Petitioner complains that the Tax Court improperly admitted into evidence Government's Exhibit W, and testimony relating thereto. This exhibit contained information that petitioner had, previous to the sale involved in this case, sold 60,000 gallons of wine above O.P.A. ceiling prices. The objection is that the evidence tended to show the commission of a separate and distinct crime of which petitioner had not been convicted. The trial was before the Court sitting without a jury and the usual method of disposing of objections to the admissibility of evidence in such cases is to invoke the presumption that the trial court considered only competent evidence. Sinclair v. United States, 1929, 279 U.S. 749, 49 S.Ct. 471, 73 L.Ed. 938; Thompson v. Baltimore & O.R. Co., 8 Cir., 1946, 155 F.2d 767, certiorari denied329 U.S. 762, 67 S.Ct. 122, 91 L.Ed. 657. Petitioner argues, however, that the presumption is nullified in this case because the Court made a finding based on the alleged incompetent evidence. While such a finding does appear it is clear that the Court did not act on it. The Court makes no mention of the challenged evidence in its opinion. It does mention testimony admitted without objection, and to the admission of which no complaint is made on this appeal, of a sale where petitioner was said to have sold 100,000 gallons of wine at an overceiling price. The admission of the evidence relative to the sale of the 60,000 gallons at an over-ceiling price resulted in no prejudice to appellant.
1 The estate of Eletta Particelli, Deceased, and Arthur Guerrazzi, Executor, are also petitioners, but, as a matter of convenience, we refer only to petitioner Giulio Particelli.

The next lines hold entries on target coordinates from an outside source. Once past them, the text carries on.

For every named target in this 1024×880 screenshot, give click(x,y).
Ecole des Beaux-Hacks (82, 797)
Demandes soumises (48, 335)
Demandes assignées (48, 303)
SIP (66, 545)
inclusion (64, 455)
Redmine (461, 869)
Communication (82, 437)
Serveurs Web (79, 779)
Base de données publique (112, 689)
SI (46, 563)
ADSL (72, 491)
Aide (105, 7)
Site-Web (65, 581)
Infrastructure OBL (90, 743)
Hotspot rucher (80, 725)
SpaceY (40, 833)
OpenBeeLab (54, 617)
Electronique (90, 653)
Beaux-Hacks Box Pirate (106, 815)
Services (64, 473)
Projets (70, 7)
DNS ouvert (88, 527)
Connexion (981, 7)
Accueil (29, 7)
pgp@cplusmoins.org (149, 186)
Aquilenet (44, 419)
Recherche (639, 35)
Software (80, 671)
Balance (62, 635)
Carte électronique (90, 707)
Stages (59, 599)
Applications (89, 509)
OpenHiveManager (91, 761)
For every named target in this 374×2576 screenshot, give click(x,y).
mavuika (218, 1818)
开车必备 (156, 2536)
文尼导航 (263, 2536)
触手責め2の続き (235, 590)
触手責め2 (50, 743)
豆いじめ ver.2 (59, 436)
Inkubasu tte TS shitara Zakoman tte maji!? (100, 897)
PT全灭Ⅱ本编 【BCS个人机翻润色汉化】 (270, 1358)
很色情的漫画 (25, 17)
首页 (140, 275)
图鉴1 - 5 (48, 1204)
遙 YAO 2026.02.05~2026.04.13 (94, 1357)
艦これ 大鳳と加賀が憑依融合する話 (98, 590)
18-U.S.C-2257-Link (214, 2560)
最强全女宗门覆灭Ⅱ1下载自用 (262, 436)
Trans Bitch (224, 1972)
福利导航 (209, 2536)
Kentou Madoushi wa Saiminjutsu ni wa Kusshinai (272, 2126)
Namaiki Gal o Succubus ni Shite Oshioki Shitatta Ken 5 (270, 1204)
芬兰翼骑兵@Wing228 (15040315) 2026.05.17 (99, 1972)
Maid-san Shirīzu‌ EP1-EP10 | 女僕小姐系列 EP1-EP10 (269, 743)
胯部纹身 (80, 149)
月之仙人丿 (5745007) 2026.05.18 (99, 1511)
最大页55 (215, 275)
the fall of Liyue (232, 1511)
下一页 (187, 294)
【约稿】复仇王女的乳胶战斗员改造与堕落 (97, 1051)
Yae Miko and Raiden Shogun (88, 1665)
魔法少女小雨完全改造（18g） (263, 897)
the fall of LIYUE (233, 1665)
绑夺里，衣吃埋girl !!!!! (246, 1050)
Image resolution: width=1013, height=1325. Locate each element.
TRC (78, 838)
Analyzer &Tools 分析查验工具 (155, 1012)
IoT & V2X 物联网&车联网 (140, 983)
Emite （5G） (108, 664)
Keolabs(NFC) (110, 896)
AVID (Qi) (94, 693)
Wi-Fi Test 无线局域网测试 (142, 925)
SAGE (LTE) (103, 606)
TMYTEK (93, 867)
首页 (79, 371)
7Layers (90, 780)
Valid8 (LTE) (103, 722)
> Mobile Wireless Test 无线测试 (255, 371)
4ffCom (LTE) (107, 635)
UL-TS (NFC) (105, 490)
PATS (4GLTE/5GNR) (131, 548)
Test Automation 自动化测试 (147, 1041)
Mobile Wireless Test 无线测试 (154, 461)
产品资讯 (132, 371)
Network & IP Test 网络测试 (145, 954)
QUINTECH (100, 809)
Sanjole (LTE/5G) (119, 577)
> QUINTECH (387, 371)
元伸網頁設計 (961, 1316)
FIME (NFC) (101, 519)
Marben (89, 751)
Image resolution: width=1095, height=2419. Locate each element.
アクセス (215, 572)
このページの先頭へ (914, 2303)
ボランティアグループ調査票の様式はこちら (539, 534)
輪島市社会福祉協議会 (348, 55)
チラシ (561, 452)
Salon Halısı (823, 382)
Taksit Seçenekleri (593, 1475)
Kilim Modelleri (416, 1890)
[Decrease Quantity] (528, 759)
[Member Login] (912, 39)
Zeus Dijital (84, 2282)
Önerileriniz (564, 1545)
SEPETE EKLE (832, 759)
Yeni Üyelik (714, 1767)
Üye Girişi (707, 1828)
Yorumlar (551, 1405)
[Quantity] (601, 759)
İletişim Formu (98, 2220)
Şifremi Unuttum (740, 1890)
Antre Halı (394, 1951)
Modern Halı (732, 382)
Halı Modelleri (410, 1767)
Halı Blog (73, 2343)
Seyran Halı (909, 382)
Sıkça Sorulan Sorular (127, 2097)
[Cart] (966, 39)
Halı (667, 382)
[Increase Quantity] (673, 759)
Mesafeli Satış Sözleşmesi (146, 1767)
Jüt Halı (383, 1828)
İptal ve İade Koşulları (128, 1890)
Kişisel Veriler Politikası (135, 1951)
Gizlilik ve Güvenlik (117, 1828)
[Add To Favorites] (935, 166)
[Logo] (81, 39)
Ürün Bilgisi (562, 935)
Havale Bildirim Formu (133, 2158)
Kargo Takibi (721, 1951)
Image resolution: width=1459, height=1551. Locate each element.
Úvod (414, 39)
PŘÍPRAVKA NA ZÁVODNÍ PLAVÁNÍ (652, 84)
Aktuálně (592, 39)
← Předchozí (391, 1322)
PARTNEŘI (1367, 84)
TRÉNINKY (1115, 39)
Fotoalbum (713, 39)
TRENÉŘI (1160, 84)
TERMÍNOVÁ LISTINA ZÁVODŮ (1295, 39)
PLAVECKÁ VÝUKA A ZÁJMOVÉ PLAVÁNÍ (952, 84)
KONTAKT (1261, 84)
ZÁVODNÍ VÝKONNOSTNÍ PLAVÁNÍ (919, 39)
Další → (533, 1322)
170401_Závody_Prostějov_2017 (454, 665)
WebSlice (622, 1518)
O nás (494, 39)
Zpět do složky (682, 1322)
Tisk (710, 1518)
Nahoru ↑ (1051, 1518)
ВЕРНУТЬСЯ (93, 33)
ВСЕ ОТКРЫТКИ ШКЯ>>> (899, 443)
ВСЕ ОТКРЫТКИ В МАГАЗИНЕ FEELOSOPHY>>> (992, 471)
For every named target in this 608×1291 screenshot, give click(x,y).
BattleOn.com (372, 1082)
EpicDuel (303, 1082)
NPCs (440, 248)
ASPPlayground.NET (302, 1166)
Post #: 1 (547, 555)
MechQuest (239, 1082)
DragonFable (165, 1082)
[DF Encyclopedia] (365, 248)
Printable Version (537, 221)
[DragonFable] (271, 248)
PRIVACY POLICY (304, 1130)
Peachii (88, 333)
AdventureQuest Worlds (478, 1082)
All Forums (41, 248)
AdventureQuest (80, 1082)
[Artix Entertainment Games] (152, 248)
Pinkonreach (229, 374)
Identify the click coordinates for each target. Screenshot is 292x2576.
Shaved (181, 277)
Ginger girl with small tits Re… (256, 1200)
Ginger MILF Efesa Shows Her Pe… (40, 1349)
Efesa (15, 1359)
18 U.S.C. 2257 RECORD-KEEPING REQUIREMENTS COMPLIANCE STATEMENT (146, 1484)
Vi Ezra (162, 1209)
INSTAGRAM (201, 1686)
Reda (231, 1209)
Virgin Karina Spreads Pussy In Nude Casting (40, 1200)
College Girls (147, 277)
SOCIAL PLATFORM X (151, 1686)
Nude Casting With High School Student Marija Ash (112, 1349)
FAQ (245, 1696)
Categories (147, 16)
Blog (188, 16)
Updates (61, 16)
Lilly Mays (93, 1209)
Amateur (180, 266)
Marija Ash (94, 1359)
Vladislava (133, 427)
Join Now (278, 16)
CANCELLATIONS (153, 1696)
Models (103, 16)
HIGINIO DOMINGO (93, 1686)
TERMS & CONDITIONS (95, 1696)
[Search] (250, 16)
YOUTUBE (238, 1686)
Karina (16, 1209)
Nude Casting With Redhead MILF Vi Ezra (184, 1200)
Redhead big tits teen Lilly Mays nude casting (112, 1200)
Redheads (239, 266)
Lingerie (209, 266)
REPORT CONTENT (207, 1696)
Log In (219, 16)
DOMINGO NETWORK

2 Prior to 1942 about 80% of all wine produced in California was sold in bulk. The cost of grapes in 1943 prevented wine producers from selling unfinished wines at bulk ceiling prices and it became a common practice for the producer to sell his inventory of wine and winery in a package deal for a lump sum price. Producers could thus legally dispose of their wine at prices above the O.P.A. ceilings.
3 In a recent decision involving an identical issue, the Tenth Circuit accepted the Tax Court's ultimate finding of fact that the written contract allocating the proceeds from the sale of stock in part to the stock and in part to an agreement not to complete represented the substance and reality of the transaction. Hamlin's Trust v. Commissioner, 10 Cir., 1954, 298 F.2d 761.
4 During 1943 three methods were available to winery operators to legally dispose of their unfinished wines without subjecting the sale to O.P.A. ceilings.
5 The most that Tiara could have obtained for the winery was $45,000 had it sold before the market broke.
6 It is suggested that any high profits realized by Tiara from the sale of the undervalued wine would be offset by high depreciation deductions based on the over-valuation of the winery or by any loss sustained from the resale of the winery. See §§ 117(d)(1), 117(e) and 23(l), Internal Revenue Code, 26 U.S.C.A.
7 The O.P.A. ceiling price did not apply to the sale of wine when sold as a part of a going business.